FALSIFIED OR SUBSTANDARD? ASSESSING PRICE AND NON-PRICE SIGNALS OF DRUG QUALITY

The Journal of Economics and Management Strategy recently had a Q&A session with Roger Bate, Ginger Zhe Jin, Aparna Mathur on Falsified and Substandard Medicines. You can read the link here or click read more below.
The following section is a Q&A with Roger Bate, Ginger Zhe Jin, and Aparna Mathur

1. How does your research differentiate between substandard and falsified drugs?
Falsified products by definition are being passed off as the original product. Unlike a falsified watch or handbag, where the buyer is often complicit in the trade (for instance, no one thinks a $20 Rolex is real), people buying falsified medicines are unaware of their nature. As a result it makes sense for counterfeiters to sell their fakes at roughly the same price as the legitimate version – to sell lower would provide a signal that it is not what it claims to be. Whereas there are often cheaper versions of medicine on the market and hence those selling substandards are to some degree demonstrating their products are cheaper and perhaps of lower quality – they in effect are segmenting the market based on quality. As a result it is to be expected that substandard medicines are cheaper than the generics on the market, while falsified products are the same as the generics on the market.
2. How do local drug registrations, the World Health Organization (WHO) and Stringent Regulatory Authorities (SRA) differ when inspecting drugs for lower-income countries? How do these differing levels of inspection affect the falsified and substandard drug industry?
Most pharmaceutical regulators (including SRAs) rely heavily on the laboratory reports provided by the companies requesting registration of a particular product. In this sense an SRA can just as easily be fooled by fraudulent activity (e.g. faking of test results by a legal manufacturer) as an emerging market regulator. However, SRAs do far more extensive site visits to monitor production standards and hence find more flaws this way than either WHO or local regulators. WHO inspections are generally considered to be competent and similar to SRA inspections, but are less frequent – once approval is given by WHO, unacceptable production techniques are less likely to be discovered due to lack of follow up.

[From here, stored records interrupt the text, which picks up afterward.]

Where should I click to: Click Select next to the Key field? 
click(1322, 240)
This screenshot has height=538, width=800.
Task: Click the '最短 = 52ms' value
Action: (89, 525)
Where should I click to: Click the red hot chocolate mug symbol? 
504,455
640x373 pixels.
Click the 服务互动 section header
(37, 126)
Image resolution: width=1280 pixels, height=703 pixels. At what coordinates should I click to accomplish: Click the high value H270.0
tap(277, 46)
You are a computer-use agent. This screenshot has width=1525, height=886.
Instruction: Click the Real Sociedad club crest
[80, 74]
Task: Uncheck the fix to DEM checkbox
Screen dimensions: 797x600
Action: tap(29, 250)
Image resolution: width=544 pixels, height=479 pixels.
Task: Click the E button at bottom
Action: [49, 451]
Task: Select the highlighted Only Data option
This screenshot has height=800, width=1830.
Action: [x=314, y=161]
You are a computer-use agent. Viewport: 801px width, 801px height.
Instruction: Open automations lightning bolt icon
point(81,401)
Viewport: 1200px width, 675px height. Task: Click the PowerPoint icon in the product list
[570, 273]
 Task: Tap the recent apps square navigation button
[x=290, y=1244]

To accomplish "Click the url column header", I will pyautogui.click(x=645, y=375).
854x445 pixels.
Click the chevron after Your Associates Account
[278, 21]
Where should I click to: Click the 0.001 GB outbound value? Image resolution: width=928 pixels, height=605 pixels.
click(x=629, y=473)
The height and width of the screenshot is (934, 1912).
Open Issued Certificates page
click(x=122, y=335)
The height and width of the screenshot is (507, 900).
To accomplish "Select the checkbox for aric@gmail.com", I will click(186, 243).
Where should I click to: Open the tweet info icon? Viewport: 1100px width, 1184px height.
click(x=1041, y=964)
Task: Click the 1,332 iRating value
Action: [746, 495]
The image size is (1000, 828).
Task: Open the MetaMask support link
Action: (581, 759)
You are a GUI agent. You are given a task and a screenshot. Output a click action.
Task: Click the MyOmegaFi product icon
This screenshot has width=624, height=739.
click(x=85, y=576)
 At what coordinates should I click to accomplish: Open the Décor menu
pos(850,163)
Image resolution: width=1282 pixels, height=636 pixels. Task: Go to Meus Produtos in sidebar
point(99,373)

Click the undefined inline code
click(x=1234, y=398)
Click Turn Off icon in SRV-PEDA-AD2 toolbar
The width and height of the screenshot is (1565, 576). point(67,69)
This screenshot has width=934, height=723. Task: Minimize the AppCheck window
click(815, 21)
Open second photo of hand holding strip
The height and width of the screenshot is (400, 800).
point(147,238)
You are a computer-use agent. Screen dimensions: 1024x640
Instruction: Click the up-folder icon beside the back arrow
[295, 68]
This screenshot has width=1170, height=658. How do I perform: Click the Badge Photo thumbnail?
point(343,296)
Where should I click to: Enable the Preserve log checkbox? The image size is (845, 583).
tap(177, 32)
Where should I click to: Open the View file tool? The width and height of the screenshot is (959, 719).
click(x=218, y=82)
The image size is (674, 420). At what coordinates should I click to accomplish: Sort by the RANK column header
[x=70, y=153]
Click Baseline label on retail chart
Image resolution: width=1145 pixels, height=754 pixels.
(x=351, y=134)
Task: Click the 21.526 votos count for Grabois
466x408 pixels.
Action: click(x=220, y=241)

Local regulators generally have less competence and budgets to undertake oversight. As a result SRA approved products are likely to be the best, closely followed by WHO approved products. And this is what we found. When it comes to preventing falsified products, pharmaceutical regulators play an important part, but most of the job is done by customs, police and other local and international agencies, and here emerging markets are also less well served.
3. Your research shows that substandard drugs are consistently priced lower than falsified drugs. What economic considerations would explain this result? 
Falsified products by definition are being passed off as the original product. Unlike a falsified watch or handbag, where the buyer is often complicit in the trade (for instance, no one thinks a $20 Rolex is real), people buying falsified medicines are unaware of their nature. As a result it makes sense for counterfeiters to sell their fakes at roughly the same price as the legitimate version – to sell lower would provide a signal that it is not what it claims to be. Whereas there are often cheaper versions of medicine on the market and hence those selling substandards are to some degree demonstrating their products are cheaper and perhaps of lower quality – they in effect are segmenting the market based on quality. As a result it is to be expected that substandard medicines are cheaper than the generics on the market, while falsified products are the same as the generics on the market.
4. What are the implications of your research for consumers? 
Consumers should always look at what they buy in case the pills are crumbling or the packaging looks fake. But our main finding suggests that those buying at the cheaper end of the market are more likely to risk buying a substandard product and those buying at a normal price still face a risk of buying a falsified product.
5. What are the managerial implications of your research?
Regulators should conduct market surveillance at the cheaper end of the market since this is where substandards are more likely to be found, and they should work with other agencies to spot falsified products on the market. Manufacturers of high-quality products should also work with regulators to fight against falsified and substandard drugs, as they mimic good products and will harm the reputation of legitimate manufacturers.